O texto também acrescenta que há elementos indicando que tal medida decorreu também "das recentes avocações de procedimentos administrativos de autos de infração relacionados a casos de trabalho escravo", o que suscitaria preocupação.
A menção a avocações faz referência ao ministro do Trabalho, Luiz Marinho (PT). Em novembro, ele anulou os autos de infração de uma fiscalização com resgate de trabalhadores na Bahia, algo inédito, além de tomar a decisão final sobre outras inspeções.
O ofício é assinado pelos procuradores do Trabalho Luciano Aragão Santos e Tatiana Leal Bivar Simonetti, coordenadores nacionais da Conaete.
Eles questionam a suposta indisponibilidade de efetivo policial, pois, segundo os procuradores, recente ofício da Polícia Federal informa a realização de fiscalização de combate ao trabalho escravo no mesmo mês em que as operações do Grupo Especial de Fiscalização Móvel (GEFM) foram canceladas.
O GEFM é a força-tarefa coordenada pela auditoria-fiscal do Trabalho do MTE, com articulação interestadual no combate ao trabalho análogo ao de escravo.
Ao Diario, a procuradora Tatiana Leal Bivar Simonetti disse que seis forças-tarefas foram canceladas entre dezembro de 2025 e janeiro deste ano.
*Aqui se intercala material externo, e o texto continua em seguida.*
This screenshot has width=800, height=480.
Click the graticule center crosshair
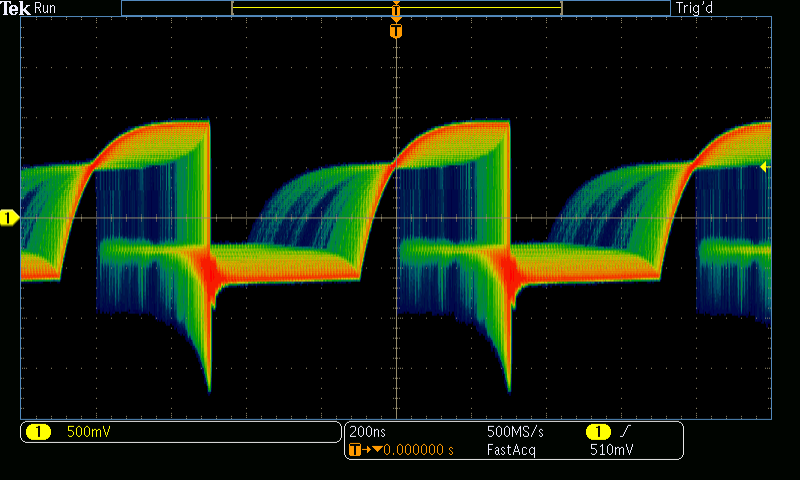tap(397, 217)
“Essa situação é extraordinária e os motivos devem ser explicados pelo MTE. O MPT já pediu esclarecimentos oficiais ao MTE e Conatrae”, ela destaca.
"O referido cancelamento acarretou relevantes prejuízos às vítimas, que permanecem expostas a condições degradantes, restrição de liberdade e outras violações graves de direitos humanos, além de comprometer a efetividade das políticas públicas de erradicação do trabalho escravo", acrescenta o ofício.
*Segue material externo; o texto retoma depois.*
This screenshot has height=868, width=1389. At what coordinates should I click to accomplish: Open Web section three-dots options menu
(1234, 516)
O documento solicita que a Polícia Federal e a Coordenação-Geral de Combate ao Trabalho Escravo se manifestem, no âmbito da Conatrae, sobre os impactos decorrentes da suspensão. Os procuradores questionam quais medidas estão sendo tomadas ou serão adotadas para mitigar os danos e viabilizar a retomada das fiscalizações.
A reportagem teve acesso a um dos ofícios de cancelamento de operação do GEFM, assinado em 19 de dezembro pelo coordenador-geral de Fiscalização para Erradicação do Trabalho Análogo ao de Escravizado e Tráfico de Pessoas.
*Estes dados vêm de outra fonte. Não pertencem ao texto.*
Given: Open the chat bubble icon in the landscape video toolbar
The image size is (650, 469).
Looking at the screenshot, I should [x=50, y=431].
No texto, ele cancela uma ação que tinha previsão de início no fim deste mês. A decisão foi tomada "diante da informação recebida da Polícia Federal (PF) quanto à impossibilidade de atendimento nas datas indicadas, tendo em vista a programação operacional já ajustada para o mês de janeiro na Unidade Regional da PF em que ocorrerá a operação".
O coordenador também cita que o período tem elevado quantitativo de servidores em férias e "a inexistência de quantitativo suficiente para o atendimento integral da operação diretamente pelo órgão central".
"Caso seja possível a reprogramação da operação em data posterior, isso será devida e formalmente comunicado via ofício, com as novas datas e informações pertinentes", resume.
A reportagem procurou o Ministério do Trabalho e Emprego e a Polícia Federal, que não responderam até a publicação.